* Required action
Give all the records again, with no alterations.

* Available data
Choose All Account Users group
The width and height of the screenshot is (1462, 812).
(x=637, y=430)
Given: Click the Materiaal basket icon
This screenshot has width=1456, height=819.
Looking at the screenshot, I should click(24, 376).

* Answer section
Choose All Account Users group
The width and height of the screenshot is (1462, 812).
(x=637, y=430)
Given: Click the Materiaal basket icon
This screenshot has width=1456, height=819.
Looking at the screenshot, I should click(24, 376).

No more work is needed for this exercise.